To me, this is an indication that conservative politicians’ focus on abortion has been cynical at best and deceptive at worst. I suspect that many activists would be much less active if they knew they were working toward a 14-percent change. If you want to take the cynical view of conservative strategy, you might actually be better off keeping Roe intact so it can act as a somewhat-overhyped rallying point for your supporters, rather than overturning it and revealing that it wasn’t as powerful a ruling as it seemed. (You could make a similar argument about reproductive rights being a rallying point for progressives, but I’m focusing on conservatives because they control the Court and are seeking to change a long-standing precedent.)

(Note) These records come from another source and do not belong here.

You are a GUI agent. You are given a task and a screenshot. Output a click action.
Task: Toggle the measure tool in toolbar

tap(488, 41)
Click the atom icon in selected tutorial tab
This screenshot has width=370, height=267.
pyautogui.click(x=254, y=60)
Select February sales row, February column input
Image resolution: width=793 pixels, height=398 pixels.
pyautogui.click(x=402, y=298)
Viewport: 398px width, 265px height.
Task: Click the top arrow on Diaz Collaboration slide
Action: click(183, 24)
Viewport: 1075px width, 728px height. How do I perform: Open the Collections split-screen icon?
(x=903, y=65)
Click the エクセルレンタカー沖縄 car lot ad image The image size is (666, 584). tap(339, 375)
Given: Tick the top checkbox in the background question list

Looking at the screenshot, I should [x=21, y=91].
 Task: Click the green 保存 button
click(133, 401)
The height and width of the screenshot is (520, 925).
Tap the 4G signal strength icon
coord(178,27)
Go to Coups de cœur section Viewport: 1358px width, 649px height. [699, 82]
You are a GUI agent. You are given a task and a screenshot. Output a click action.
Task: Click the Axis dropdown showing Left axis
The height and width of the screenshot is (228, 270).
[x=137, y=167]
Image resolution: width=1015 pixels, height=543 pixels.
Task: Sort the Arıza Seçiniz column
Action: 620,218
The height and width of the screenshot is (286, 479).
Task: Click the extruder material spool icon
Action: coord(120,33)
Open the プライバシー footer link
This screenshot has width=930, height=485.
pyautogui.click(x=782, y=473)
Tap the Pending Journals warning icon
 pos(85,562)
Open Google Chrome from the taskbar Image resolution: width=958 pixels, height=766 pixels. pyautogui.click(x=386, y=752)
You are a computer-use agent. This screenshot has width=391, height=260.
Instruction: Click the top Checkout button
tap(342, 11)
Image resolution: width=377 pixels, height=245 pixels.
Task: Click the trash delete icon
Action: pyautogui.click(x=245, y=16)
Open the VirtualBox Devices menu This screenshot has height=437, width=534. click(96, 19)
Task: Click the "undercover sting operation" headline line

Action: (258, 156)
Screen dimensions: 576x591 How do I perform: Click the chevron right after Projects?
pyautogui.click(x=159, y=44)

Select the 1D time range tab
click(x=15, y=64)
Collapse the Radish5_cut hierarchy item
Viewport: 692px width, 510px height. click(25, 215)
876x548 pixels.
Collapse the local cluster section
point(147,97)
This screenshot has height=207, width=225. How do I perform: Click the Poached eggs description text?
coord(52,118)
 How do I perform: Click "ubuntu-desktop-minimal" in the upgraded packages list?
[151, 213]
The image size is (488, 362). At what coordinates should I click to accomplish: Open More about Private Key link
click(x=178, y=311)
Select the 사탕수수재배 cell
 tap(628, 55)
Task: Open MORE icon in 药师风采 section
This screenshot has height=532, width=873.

And if you were a non-cynical conservative politician who honestly wanted to reduce the number of abortions performed in the United States, there are far more effective ways to do that than restricting the rights of citizens in states where abortions are already hard to obtain. The vast majority of women who have abortions say they do so in part for economic reasons:
“The reasons most frequently cited were that having a child would interfere with a woman's education, work or ability to care for dependents (74%); that she could not afford a baby now (73%); and that she did not want to be a single mother or was having relationship problems (48%).” – Source: Guttmacher Institute, 2005
If a policymaker wanted to reduce abortions in a positive way – by addressing root causes rather than making the procedure harder to obtain – they could address the high cost of childrearing with ideas ranging from direct payments (like the Child Tax Credit or Universal Basic Income) to subsidizing healthcare, daycare, preschool, college or other expenses parents are likely to incur. If people are choosing abortion in part for financial reasons, it makes sense that improving people’s financial situation would reduce abortions. Expanding and subsidizing access to contraception would also directly eliminate some abortions. I’d argue that a combination of the policies in this paragraph would reduce the number of abortions nationwide by much more than 14 percent over time. However, I suspect that for many politicians, reducing abortion is not really the goal; instead, having a hot-button issue is the goal.
And with that, back to the Court. We already know that John Roberts, one of the six conservative-leaning justices, is willing to vote against abortion restrictions, as he did in the Louisiana case last year. It only takes one other conservative justice to think about the bigger picture – “should I restrict privacy in order to send abortion laws back to the states?” – and decide that overturning Roe would hurt long-term conservative goals more than it would help. The states are divided on abortion today, and they’d still be divided without Roe. To get rid of Roe, five justices would need to be willing to rule against popular opinion and set a precedent that the Court can roll back privacy rights that have been established for decades. And even then, any state or Congress could expand the right to privacy and reaffirm the right to abortion at any time in the future.
That said, it’s certainly possible that we’ll see a ruling against Roe next year. But if we instead get a “surprise,” it might be because a group of conservative and liberal justices agree that more rights are generally better than less.